Taylor Swift Blasts ‘Deeply Sexist’ Joke In Netflix’s New Hit Show
Taylor Swift seemingly tuned into Netflix’s new number one show, “Ginny and Georgia,” but she wasn’t thrilled with a joke that was made about her. She took to Twitter to slam the misogynistic comment.
“What do you care? You go through men faster than Taylor Swift,” is a line from the show. Swift called out the line on social media Monday.
“Hey Ginny & Georgia, 2010 called and it wants its lazy, deeply sexist joke back,” she wrote. “How about we stop degrading hard working women by defining this horse [expletive] as FuNnY.”
Swift didn’t just call out the writers of the show, which follows a young mother and her teen daughter. She also pointed out that Netflix should know better after releasing her 2020 documentary, “Miss Americana,” directed by Lana Wilson. Swift talked at length about how negative attention that reduced her to a man-eater rather than a talented singer-songwriter affected her.
“Also, @netflix after Miss Americana this outfit doesn’t look cute on you,” she wrote with a broken heart emoji. “Happy Women’s History Month I guess.”
Though Netflix doesn't release numbers, it's safe to say "Ginny & Georgia" has been seen by a huge number of people. As of Monday morning, Netflix still has as number 1 in their Top 10 ranking, making it their most-watched U.S. release at the moment.
In a 2019 interview with Zane Lowe for Beats 1, Swift explained the sexism of the obsession with her love life.
“When I was like 23, and people were making slideshows of my dating life and putting people in there that I’d sat next to at a party once, and deciding that my songwriting was a trick rather than a skill and a craft,” the "cardigan" singer recalled.
“It’s a way to take a woman who’s doing her job and succeeding at doing her job and making things. In a way, it’s figuring out how to completely minimize that skill by taking something that everyone in their darkest, darkest moments likes to do, which is to slut-shame. And so now when I see this happening [to other young female artists]…it sends me into a real sad place because I don’t want that to keep happening.”

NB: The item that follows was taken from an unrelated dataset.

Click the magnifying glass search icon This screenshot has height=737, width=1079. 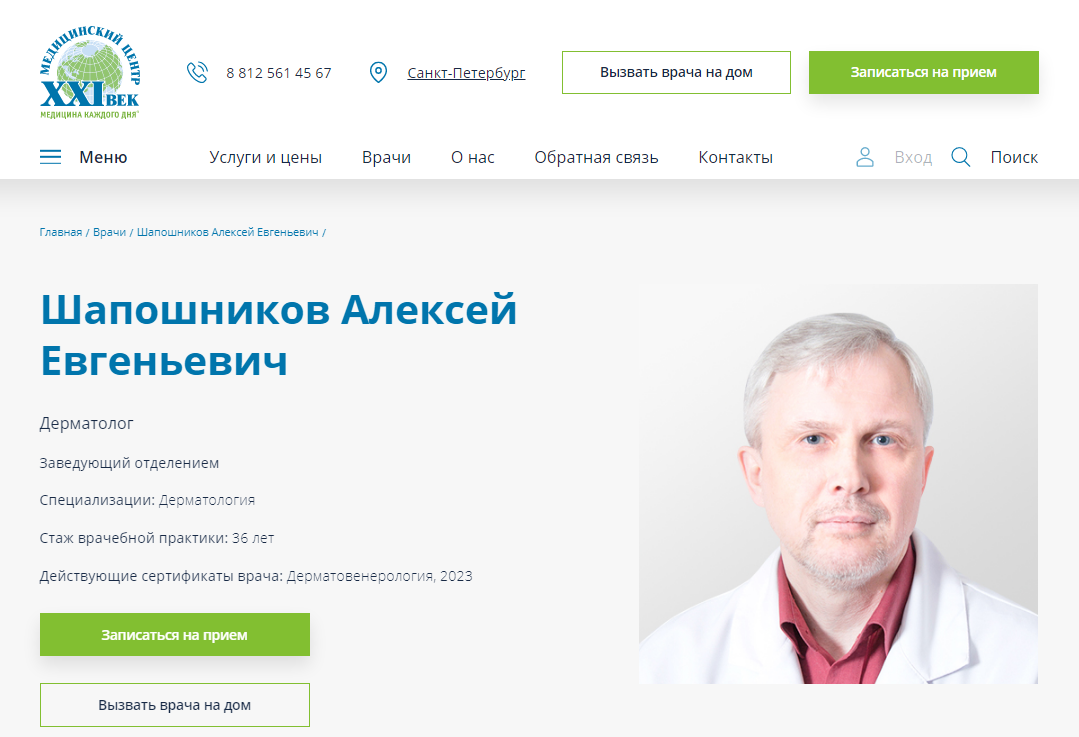(x=961, y=157)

Swift continued, “I don't think people understand how easy it is to infer that someone who's a female artist or a female in our industry is somehow doing something wrong by wanting love, wanting money, wanting success. Women are not allowed to want those things the way that men are allowed to want them, and so I think when I was the youngest, it was hard because I didn't understand why nobody was saying that this was wrong.”